Though it had been seven years since she had walked through thick brush, Lily felt at home on the fishery trail with the pines flaring overhead, the undergrowth spare, and shadowed, with shafts of brilliant light where the sun fitfully penetrated. This trail was worn and clear. Ten minutes or so into it, she heard the shouts of the men with their nets along the river bank sweeping for pickerel. Just ahead the woods brightened, so Lily, her instincts sharp, peered to the right and spotted the crossed-blaze – perhaps ten years or more in age – that signaled a Pottawatomie trail. She moved from mark to mark towards the sound of waves breaking in the near distance. Scanning the trunks at eye-level, she found herself abruptly in the full glare of early afternoon sun. The roaring of the waves was much louder, but when she looked ahead expecting to see the Lake, she saw only a series of sand-dunes about twelve feet in height.

Lily took off her shoes and stockings, dashed barefoot through the hot sand, fell scampering up the nearest dune, got up, her palms burning, her legs scything, until she stood on top and caught her first glimpse of the Freshwater Sea of the Hurons. What she saw initially was an uninterrupted blue stretching to the north and west so far that it became indistinguishable from the sky. The sun’s light and the heat were lost in a greater immensity: the vast, tense energy of water on the move – homeward. When Lily was able to pull her gaze from the vanishing point directly to the north-west, she saw and heard at last the reach of the wavelets on the shore. Their sound was the intermittent, quiescent breath of a hibernating bear. Below the brassy surface that lay so placidly before her, Lily could feel the pulse of a cobalt heart whose energies charged the secret and vital parts of the earth’s anatomy. There was here the sign of some pilgrimage whose spirit she shared.

Then, a girl again, she dashed across the crystalline beach and splashed and paddled and strutted and planted her footprints in the permeable sands. It was Indian summer: the air was warm and thin as new wine, the water icy, the sand purging. She did not want to leave.

When she did, she mounted the highest dune north from the trail and looked back towards the town-site. The houses of Port Sarnia were not yet visible. But she could see – where the Lake poured into the chasm of the St. Clair only half-a-mile across – the shanties where Slocum’s people kept their nets and cleaned their catch. Between the edge of the pinery and the River lay a quarter-mile of swamps full of disheveled cattails and yellowing milkweed. Could they ever build a railroad over that? To the far south-west Lily saw also the palisades of Fort Gratiot, the Stars and Stripes saluting self-importantly above it. Overhead, herring gulls whirled and rehearsed their mating dance.

Looking to retrace her route by the blazed trail, Lily noticed that to the north the sand-dunes were thicker, reaching far back into a low brush of runt alders and hawthorn. Something drew her that way, away from the marked trail. The dunes gradually subsided, giving way to a small, rolling field dotted with dwarf trees. The pinery enclosed it on three sides. Though there was nothing visible to the unpractised eye, Lily sensed immediately that she was in a burial ground.

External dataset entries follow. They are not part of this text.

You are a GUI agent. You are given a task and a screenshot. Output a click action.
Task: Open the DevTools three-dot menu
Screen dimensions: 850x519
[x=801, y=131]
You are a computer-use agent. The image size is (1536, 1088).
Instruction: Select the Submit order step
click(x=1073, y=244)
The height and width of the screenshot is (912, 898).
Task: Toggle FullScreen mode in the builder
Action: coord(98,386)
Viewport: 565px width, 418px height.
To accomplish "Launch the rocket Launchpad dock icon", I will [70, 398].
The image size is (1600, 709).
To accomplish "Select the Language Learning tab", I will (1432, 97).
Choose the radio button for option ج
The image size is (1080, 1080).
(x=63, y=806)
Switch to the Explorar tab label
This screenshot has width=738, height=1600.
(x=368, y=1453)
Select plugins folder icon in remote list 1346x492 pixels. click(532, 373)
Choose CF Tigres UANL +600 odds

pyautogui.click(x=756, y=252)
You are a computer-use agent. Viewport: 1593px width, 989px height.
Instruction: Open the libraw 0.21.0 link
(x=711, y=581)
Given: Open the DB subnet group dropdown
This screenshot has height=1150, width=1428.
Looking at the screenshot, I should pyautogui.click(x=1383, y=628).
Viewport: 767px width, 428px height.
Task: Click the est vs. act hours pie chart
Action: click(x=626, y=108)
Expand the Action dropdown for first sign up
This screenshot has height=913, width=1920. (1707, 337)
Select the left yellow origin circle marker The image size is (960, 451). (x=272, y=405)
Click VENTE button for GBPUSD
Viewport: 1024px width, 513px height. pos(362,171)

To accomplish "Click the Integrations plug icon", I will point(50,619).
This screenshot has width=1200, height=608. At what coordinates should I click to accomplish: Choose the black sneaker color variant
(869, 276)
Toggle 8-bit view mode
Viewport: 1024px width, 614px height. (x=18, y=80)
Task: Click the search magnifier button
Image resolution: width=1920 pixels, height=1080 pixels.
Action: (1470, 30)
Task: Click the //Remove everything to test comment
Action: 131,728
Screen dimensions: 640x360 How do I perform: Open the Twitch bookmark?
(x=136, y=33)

The Lake breeze did not penetrate this far but Lily felt the eddies and parabolas of moving, sentient beings occupying space. She stepped carefully ahead. The grave plots were barely discernible; obscured by knot-grass and hoarhound and sand-burs. Yet Lily could see that the ground had sunk almost imperceptibly, marking the modest dimensions of each site.

After a while, Lily spotted a new grave, its sand piled two inches above ground to accommodate the later natural sinking. Clusters of grass had been replanted to root and flourish and to camouflage in the coming spring. Winter would soon provide its own disguise.

You are here at last, Southener, Lily thought. You came under cover of dark and they laid you to rest among the other nameless wanderers and refugees, the outcasts and pariahs and survivors, the renegades and the prophets like you. I haven’t forgotten the jasper heart. Already it has brought me more luck that I ever hoped for. And I won’t forget your request. Somehow I’ll find the sacred place in these woods and return the magic to it. I’ll come here every time I can, and honour your grave. Surely here, with swamps and dunes all around, you’ll be safe.

She thought then of her mother’s headstone, alone in an unfrequented corner of some stranger’s field, the script of her name chipped out so crudely no one would recall whose soul sought refuge below it. I must go back there. I will.

“Lily, pet, you’re back at last,” an excited Mrs. Templeton greeted her.

“I hope you weren’t worried,” Lily said, embarrassed by the state of her attire.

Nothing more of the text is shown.